7. We welcome the Managing Director’s Global Policy Agenda. In line with its mandate, the IMF will continue to support its members and collaborate with others to:

  • Promote a resilient international monetary and financial system. We welcome continued efforts to conduct a rigorous, even-handed, candid, and transparent assessment of external positions based on updated methodologies. We also welcome the IMF’s advice to members on dealing with large and volatile capital flows and call for further efforts to strengthen the global financial safety net (GFSN), including by deepening collaboration with regional financing arrangements.
  • Facilitate multilateral solutions for global challenges. We call on the IMF to support efforts to mitigate risks and enhance confidence in trade, including through its trade-related macroeconomic analyses. We support the IMF’s continued role in international tax issues and domestic resource mobilization, including through the Platform for Collaboration on Tax and by applying the experience with medium-term revenue strategies. We welcome the endorsement by the Executive Boards of the IMF and the World Bank of the Bali Fintech Agenda that brings together key considerations for policymakers and the international community. We ask the IMF to support efforts to build on the Agenda, including through further work on financial technologies including crypto assets. Within its mandate, the IMF will provide guidance on members’ implementation of climate change mitigation and adaptation strategies.
  • Help members enhance resilience and raise growth prospects. We welcome the enhanced engagement on governance, including corruption, and the operationalization of the new governance framework; the development of a strategic framework for engagement on social spending; and work on corporate market power, the digital economy, infrastructure governance, demographic shifts, and gender and inequality issues. We support the IMF’s continued assistance to countries affected by conflict and refugee crises, and look forward to proposals to help vulnerable countries build resilience to natural disasters.
  • Adapt policy tools to members’ evolving needs. We look forward to the 2020 comprehensive surveillance review and reviews of program conditionality, the Financial Sector Assessment Program, the AML/CFT strategy, and the policy on multiple currency practices. We support further efforts to address the causes and consequences of the withdrawal of correspondent banking relationships and help countries deal with them. We also look forward to further enhancing the effectiveness and accountability of the IMF’s technical assistance and training in the context of the ongoing review of the capacity development strategy.
  • Strengthen debt sustainability and transparency. We look forward to reviews of the debt sustainability framework for market access countries and the debt limits policy. We ask the IMF to continue to work with members to strengthen fiscal frameworks, improve debt management capacity, and implement the updated debt sustainability framework for LICs. We support the IMF-World Bank multi-pronged approach to work with borrowers and creditors to improve the recording, monitoring, and transparent reporting of public and private debt obligations, as well as efforts to strengthen creditor coordination in debt restructuring situations, drawing on existing fora.
  • Support LICs, and fragile and small states. We welcome the review of LIC facilities and the ongoing work on small states. We endorse the Managing Director’s Statement on the IMF and Fragile States and call for full and timely implementation of management’s plan in response to the IEO’s recent evaluation. We support further work and analysis to help countries achieve the SDGs.
IMF resources and governance

8. We reaffirm our commitment to a strong, quota-based, and adequately resourced IMF to preserve its role at the center of the GFSN. We are committed to concluding the 15th General Review of Quotas and agreeing on a new quota formula as a basis for a realignment of quota shares to result in increased shares for dynamic economies in line with their relative positions in the world economy and hence likely in the share of emerging market and developing countries as a whole, while protecting the voice and representation of the poorest members. We note the recent progress report to the Board of Governors and call on the Executive Board to work expeditiously toward the completion of the 15th General Review of Quotas in line with the above goals by the Spring Meetings of 2019 and no later than the Annual Meetings of 2019. We call for full implementation of the 2010 governance reforms.

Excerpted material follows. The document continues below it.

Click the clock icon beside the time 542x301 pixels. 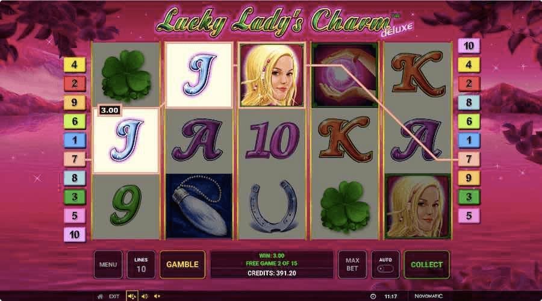click(373, 296)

9. We call on the IMF to maintain a high-quality staff and strengthen efforts to meet 2020 diversity benchmarks. We are looking forward to the timely conclusion of the comprehensive review of compensation and benefits. We support increasing gender diversity in the Executive Board.

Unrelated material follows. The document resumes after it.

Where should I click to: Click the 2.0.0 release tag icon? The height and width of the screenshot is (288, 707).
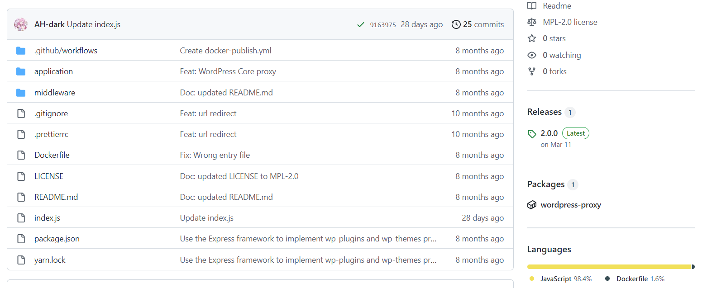[532, 133]
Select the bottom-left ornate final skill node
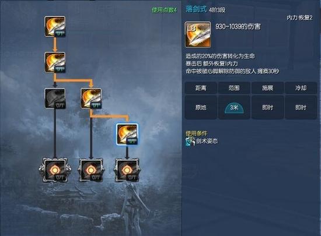This screenshot has width=321, height=236. (x=55, y=170)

10. Our next meeting will be held in Washington, D.C., on April 13, 2019.

Communiqué of the Thirty-Ninth Meeting of the International Monetary and Financial Committee (IMFC)

April 13, 2019

Chaired by Mr. Lesetja Kganyago, Governor of the South African Reserve Bank

We express our sympathy for the human loss and devastating impact of the recent natural disasters in Iran, Malawi, Mozambique, and Zimbabwe.

Global outlook and policy priorities

The global expansion continues, but at a slower pace than anticipated in October. Growth is projected to firm up in 2020, but risks remain tilted to the downside. These include trade tensions, policy uncertainty, geopolitical risks, and a sudden sharp tightening of financial conditions against a backdrop of limited policy space, historically high debt levels, and heightened financial vulnerabilities. Other longstanding challenges also persist.

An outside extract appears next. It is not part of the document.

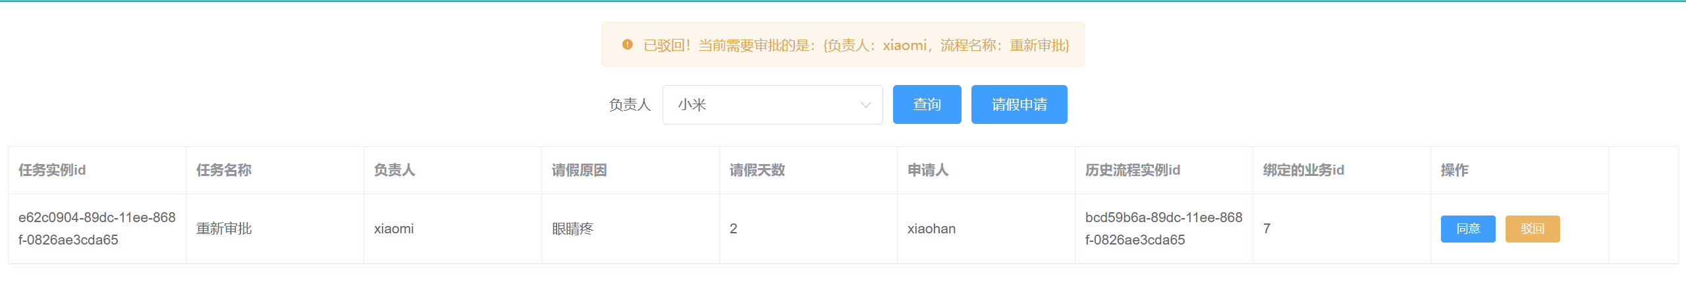Click the 请假原因 column header

pos(580,170)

To protect the expansion, we will continue to mitigate risks, enhance resilience, and, if necessary, act promptly to shore up growth for the benefit of all. Fiscal policy should rebuild buffers where needed, be flexible and growth-friendly, and strike the right chord between ensuring debt sustainability, supporting demand while avoiding procyclicality, and safeguarding social objectives. In line with central banks’ mandates, monetary policy should ensure that inflation remains on track toward, or stabilizes around targets, and that inflation expectations remain anchored. Central bank decisions need to remain well communicated and data dependent. We will monitor and, as necessary, tackle financial vulnerabilities and emerging risks to financial stability, including with macroprudential tools.

Strong fundamentals, sound policies, and a resilient international monetary system are essential to the stability of exchange rates, contributing to strong and sustainable growth and investment. Flexible exchange rates, where feasible, can serve as a shock absorber. We recognize that excessive volatility or disorderly movements in exchange rates can have adverse implications for economic and financial stability. We will refrain from competitive devaluations and will not target our exchange rates for competitive purposes.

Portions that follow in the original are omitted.